BlockGAN

Learning 3D Object-aware Scene Representations

from Unlabelled Images

Thu Nguyen-Phuoc, Christian Richardt, Long Mai, Yong-Liang Yang, Niloy Mitra

Neural Information Processing Systems NeurIPS 2020

ABSTRACT

We present BlockGAN, an image generative model that learns object-aware 3D scene representations directly from unlabelled 2D images. Current work on scene representation learning either ignores scene background or treats the whole scene as one object. Meanwhile, work that considers scene compositionality treats scene objects only as image patches or 2D layers with alpha maps. Inspired by the computer graphics pipeline, we design BlockGAN to learn to first generate 3D features of background and foreground objects, then combine them into 3D features for the wholescene, and finally render them into realistic images. This allows BlockGAN to reason over occlusion and interaction between objects’ appearance, such as shadow and lighting, and provides control over each object’s 3D pose and identity, while maintaining image realism. BlockGAN is trained end-to-end, using only unlabelled single images, without the need for 3D geometry, pose labels, object masks, or multiple views of the same scene. Our experiments show that using explicit 3D features to represent objects allows BlockGAN to learn disentangled representations both in terms of objects (foreground and background) and their properties (pose and identity).

METHOD OVERVIEW

Instead of learning 2D layers of objects and combining them with alpha compositing, BlockGAN learns to generate 3D object features and to combine them into deep 3D scene features that are projected and rendered as 2D images. This process closely resembles the traditional computer graphics pipeline where scenes are modelled in 3D, enabling reasoning over occlusion and interaction between object appearance, such as shadows or highlights. We can also add new objects to the generated image by introducing more 3D object features to the 3D scene features, even when BlockGAN was trained with scenes containing fewer objects.

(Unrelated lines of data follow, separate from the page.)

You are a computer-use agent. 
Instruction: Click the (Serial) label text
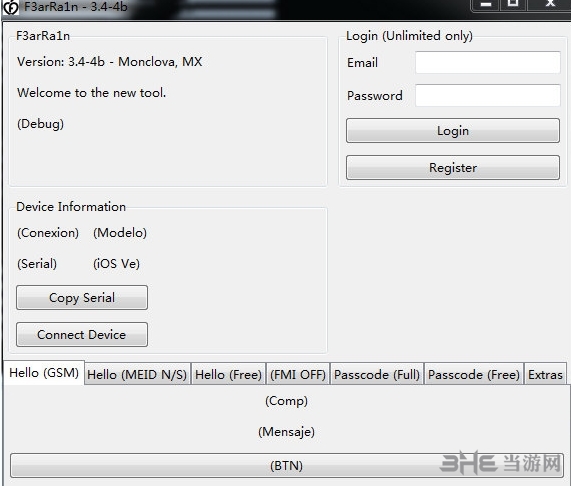[37, 264]
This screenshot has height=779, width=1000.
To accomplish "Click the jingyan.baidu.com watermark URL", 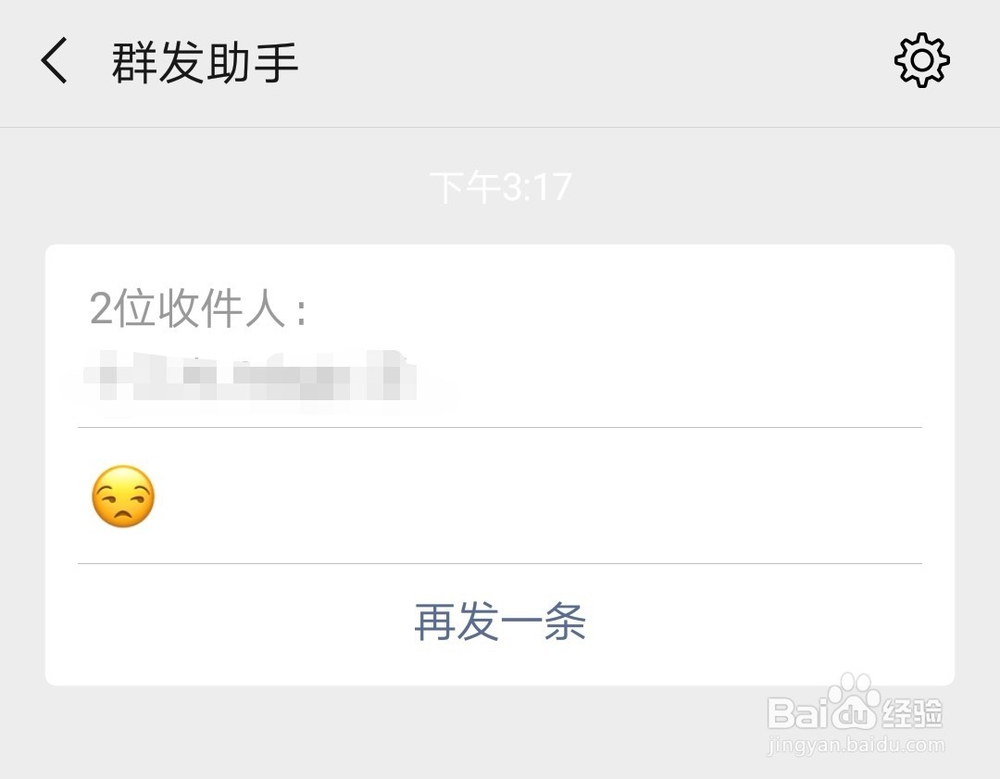I will 856,745.
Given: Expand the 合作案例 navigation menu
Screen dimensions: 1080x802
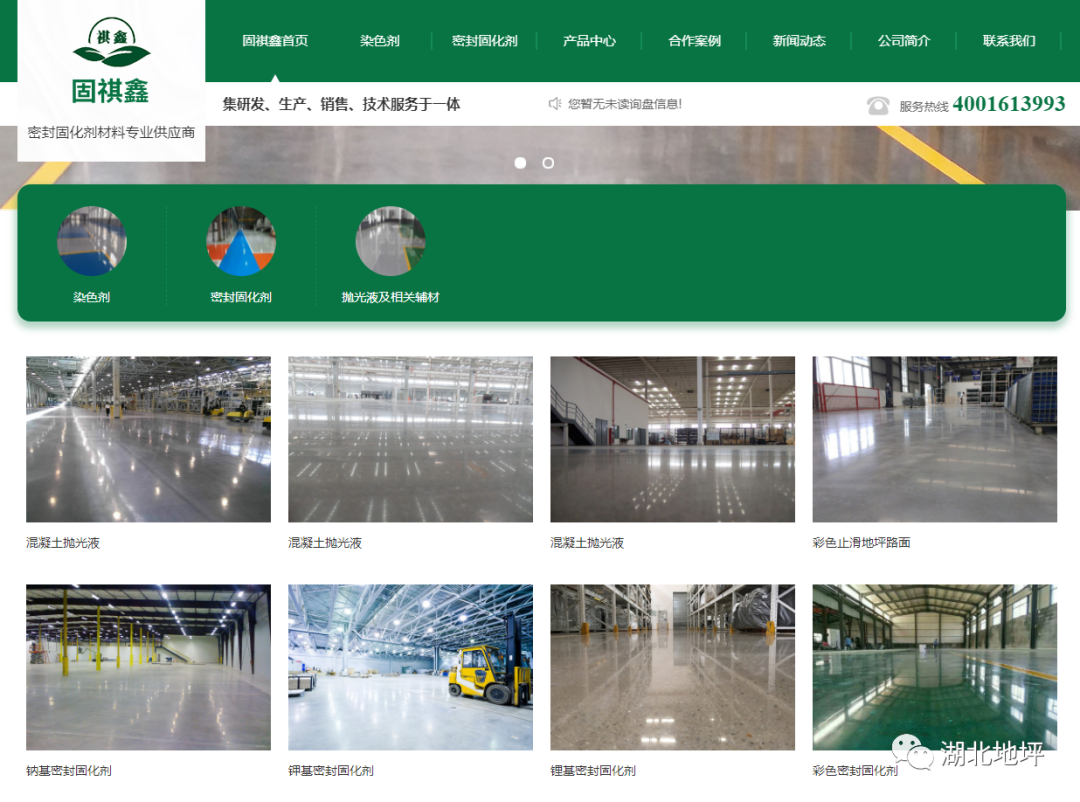Looking at the screenshot, I should pyautogui.click(x=694, y=41).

During training, we randomly sample both the noise vectors z and poses θ. During test time, each object’s pose can be manipulated using 3D transformations directly applied to the object’s deep 3D features. BlockGAN is trained end-to-end using only unlabelled 2D images using the GAN loss, without the need for any labels, such as poses, 3D shapes, multi-view inputs, masks, or geometry priors like shape templates, symmetry or smoothness terms.

RESULTS

BlockGAN learns to disentangle different objects within a scene: foreground from background, and between multiple foreground objects, despite only being trained with unlabelled images. This enables smooth manipulation of each object’s pose θ and identity z. More impor- tantly, since BlockGAN combines deep object features into scene features, changes in an object’s properties also influ- ence the background, e.g., an object’s shadows and highlights adapt to the object’s movement.

Synthetic Two Cars

Synthetic Chairs

Real Cars

Since objects are disentangled in BlockGAN’s scene representation, we can manipulate them separately. Here we apply spatial manipulations that were not part of the similarity transformation used during training, such as horizontal stretching, or slicing and combining different foreground objects.

The 3D object features learnt by BlockGAN can also be reused to add more objects to the scene at test time. Here we use BlockGAN trained on datasets with only one background and one fore- ground object, and show that more foreground objects of the same category can be added to the same scene to create novel scenes with multiple foreground objects. This shows that BlockGAN has learnt 3D object representations that can be reused and manipulated intuitively, instead of merely memorizing training images.